Samstag 2008. 10. 18. Hualien, Taiwan
Wieder ist eine turbulente Woche vorrueber gegangen. Ich habe festgestellt, dass es um einiges angenehmer ist Fruehdienst zu haben und abends frueher nach Hause gehen zu koennen. Die Arbeit mit den Kindern, sie morgens beim Aufstehen zu sehen und zu helfen, macht sehr viel Spass. Ich habe ein Kind zugeteilt bekommen, dass ich morgens anziehe, wickel und fuer ihn das Bett mache und ihm beim Zaehneputzen helfe. So viel geschwitzt wie bei dieser Arbeit habe ich noch nie! Der Junge sitzt im Rollstuhl und ist relativ bewegungseingeschraenkt, was mir die Arbeit nicht gerade erleichtert. Aber dafuer werde ich mit dem schoensten Lachen belohnt und kann die Freude in seinen Augen lesen, dass sich jemand um ihn kuemmert. Danach gehts mit den Kindern zur Schule und schliesslich darf ich mich zum Fruehstuck an meinem schoenen Platz in der Kueche setzen.
Gestern haben wir sage und schreibe 600 Cupcakes gebacken. Dafuer standen wir dreieinhalb Stunden in der Baeckerei und ich hab mir dreimal die Haende verbrannt, aber es hat sich gelohnt. Heute morgen um halb neun standen wir fix und fertig auf dem Basar der von unserem Heim veranstaltet wurde und verkauften unsere Cupcakes (Hao Tsch: Schiaukeli). Nach zwei Stunden waren saemtliche Cupcakes verkauft und wir hatten nasse Fuesse, denn es regnete so stark, dass das Zelt durchgeweicht war und der Boden unter Wasser stand.

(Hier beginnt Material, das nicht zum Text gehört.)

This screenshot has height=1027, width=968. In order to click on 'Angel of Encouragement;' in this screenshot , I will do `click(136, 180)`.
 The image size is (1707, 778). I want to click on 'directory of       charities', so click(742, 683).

Waehrend dem verkaufen wollten Einige Fotos mit Jenny und Judy, Monikas amerikanischer Freundin, machen. Die drei westlichen Damen an dem mittleren Stand fielen stark auf und eventuell wurde noch ein wenig mehr gekauft, weil wir da waren. Man muss hier echt aufpassen, dass man keine Starallueren bekommt.;-)
Eines meiner Kinder - dem ich eine steile Karriere prophezeie- sang auf der Buehne mehrere Lieder und ich war unwahrscheinlich stolz. Der Junge ist normalerweise sehr zurueckgezogen, aber er ging so stark in seinem Gesang auf, war so am Strahlen, ich haette ihm das nicht angemerkt, wenn ich es nicht gewusst haette. Eventuell wird er irgendwann eine CD aufnehmen.
Ich glaube, dass Gott mir eines der Kinder sehr aufs Herz gelegt hat, aber noch weiss ich nicht, warum er das getan hat. Der Junge ist mir naemlich schon in der ersten Veranstaltung aufgefallen als wir begruesst wurden, aber ich habe keine Ahnung, was da meine Aufmerksamkeit auf ihn gelenkt hat. Es waere ein Gebetsanliegen, herauszufinden, warum ich mir so viel mehr Gedanken ueber ihn mache, als ueber die anderen Kinder. In diesem Sinne, Gottes Segen und alles Gute!